To answer this, I took a sampling of Turnkey’s already existing custom Priority and Capacity models and found the top 10 most important features in each model and then examined which ones appeared most often in the respective top 10s. Also I consider which of the features tended to rank highly. Put simply, feature importance is determined by how negatively the model accuracy is impacted if that feature was absent from the model. The 43 Priority models used in the analysis have a total of 29 unique features that appeared somewhere in the top 10 most important factors, while the 39 Capacity models have 56 unique features in the top 10, almost twice as much. This is mostly due to the fact that the Capacity model’s algorithm is notably more complicated than the Priority model’s.

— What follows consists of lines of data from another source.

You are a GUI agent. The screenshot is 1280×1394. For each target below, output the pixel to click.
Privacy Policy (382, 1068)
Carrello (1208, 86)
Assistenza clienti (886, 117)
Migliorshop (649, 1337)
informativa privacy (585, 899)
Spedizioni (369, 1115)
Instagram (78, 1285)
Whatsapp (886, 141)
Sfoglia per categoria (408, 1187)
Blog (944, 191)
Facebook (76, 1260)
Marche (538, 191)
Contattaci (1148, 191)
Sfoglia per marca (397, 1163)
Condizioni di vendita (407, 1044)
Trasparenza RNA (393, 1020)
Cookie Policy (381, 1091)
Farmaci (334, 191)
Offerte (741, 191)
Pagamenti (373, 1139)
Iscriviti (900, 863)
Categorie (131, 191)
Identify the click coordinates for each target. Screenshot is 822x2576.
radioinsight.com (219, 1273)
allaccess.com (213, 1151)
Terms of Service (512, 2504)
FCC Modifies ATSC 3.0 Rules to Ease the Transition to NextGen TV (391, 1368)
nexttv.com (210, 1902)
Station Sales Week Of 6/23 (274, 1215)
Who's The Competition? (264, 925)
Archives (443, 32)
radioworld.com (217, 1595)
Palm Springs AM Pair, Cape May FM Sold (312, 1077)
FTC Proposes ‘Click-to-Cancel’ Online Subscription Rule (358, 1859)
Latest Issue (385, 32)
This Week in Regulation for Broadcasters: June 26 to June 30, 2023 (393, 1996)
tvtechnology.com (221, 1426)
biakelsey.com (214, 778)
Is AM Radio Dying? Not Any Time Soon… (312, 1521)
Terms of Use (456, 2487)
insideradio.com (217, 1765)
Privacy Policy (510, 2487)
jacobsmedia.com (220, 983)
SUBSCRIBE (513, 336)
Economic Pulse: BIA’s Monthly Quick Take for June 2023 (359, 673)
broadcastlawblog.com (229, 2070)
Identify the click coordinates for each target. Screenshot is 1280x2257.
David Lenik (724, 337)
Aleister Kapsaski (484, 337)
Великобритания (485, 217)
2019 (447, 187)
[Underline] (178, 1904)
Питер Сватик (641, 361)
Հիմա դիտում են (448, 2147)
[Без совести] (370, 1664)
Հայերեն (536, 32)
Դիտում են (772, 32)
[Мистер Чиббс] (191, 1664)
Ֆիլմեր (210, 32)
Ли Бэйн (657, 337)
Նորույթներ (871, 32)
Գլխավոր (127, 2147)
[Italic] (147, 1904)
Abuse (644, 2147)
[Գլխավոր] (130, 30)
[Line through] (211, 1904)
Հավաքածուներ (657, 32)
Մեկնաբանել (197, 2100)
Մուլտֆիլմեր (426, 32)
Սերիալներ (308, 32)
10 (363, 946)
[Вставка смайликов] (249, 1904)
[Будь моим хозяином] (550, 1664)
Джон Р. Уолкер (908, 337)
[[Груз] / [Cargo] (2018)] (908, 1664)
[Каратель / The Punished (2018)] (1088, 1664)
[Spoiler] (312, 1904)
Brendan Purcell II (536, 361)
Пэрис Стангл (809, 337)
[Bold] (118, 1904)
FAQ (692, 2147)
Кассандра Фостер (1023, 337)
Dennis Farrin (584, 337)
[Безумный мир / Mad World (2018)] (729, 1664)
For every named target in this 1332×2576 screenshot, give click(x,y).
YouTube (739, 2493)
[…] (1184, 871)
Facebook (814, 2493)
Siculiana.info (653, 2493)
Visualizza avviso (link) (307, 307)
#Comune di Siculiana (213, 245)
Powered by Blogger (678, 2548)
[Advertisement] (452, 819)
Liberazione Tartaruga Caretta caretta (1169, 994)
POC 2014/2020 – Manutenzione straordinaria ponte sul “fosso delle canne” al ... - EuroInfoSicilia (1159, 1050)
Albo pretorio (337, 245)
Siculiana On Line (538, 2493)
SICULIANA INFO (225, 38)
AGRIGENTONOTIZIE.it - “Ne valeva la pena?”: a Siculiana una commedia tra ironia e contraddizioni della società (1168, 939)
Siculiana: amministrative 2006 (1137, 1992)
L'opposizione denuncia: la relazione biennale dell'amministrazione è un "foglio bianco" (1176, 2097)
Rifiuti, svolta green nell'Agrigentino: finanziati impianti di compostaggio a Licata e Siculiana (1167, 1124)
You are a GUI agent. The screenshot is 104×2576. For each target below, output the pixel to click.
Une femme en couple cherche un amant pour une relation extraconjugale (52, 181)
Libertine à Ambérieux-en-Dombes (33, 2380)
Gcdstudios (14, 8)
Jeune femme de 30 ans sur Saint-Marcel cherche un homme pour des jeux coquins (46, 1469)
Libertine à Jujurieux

I found that the top 5 most prevalent Acxiom fields in the Priority models are Age, PersonicX Cluster, Presence (or Lack) of Children in the Household, Occupation, and Gender. Of these, Occupation and Age are frequently ranked the highest in importance, while Gender and PersonicX Cluster tend to rank a little lower. Other somewhat less prevalent fields that also rank highly are Dominant Vehicle Type (what kind of vehicle is utilized most in the household), Education Level, and Retail Purchase Type (what kinds of Retail purchases the individual frequently make).
As previously stated, the Capacity model uses a much wider array of data – which is likely due to the fact that it’s model building process is significantly more complicated and the fact that separating customers by how much they spend is a more difficult task than predicting who will buy tickets. The 5 most prevalent groups are similarly seen often in top factors of Priority models – County/Distance from Venue, PersonicX Cluster, Education Level, Gender, and Age. These factors are typically the highest ranking.
Interestingly, the Capacity model also makes frequent use of features that the Priority models rarely, if ever, feature in the top 10 most important (although they are definitely still used in the models – just outside the top 10 most important features). Some of these include Online Purchasing, Type(s) of Credit Card Used, Interest in Sports & Leisure, Active Investor, and New Car Buyer.
Each client that has models gets their own memos so they can see, unique to them, what factors are most descriptive of their customers interacting with the team, but this analysis should allow you to see, on an overall scale, what factors influence interaction most frequently and most importantly.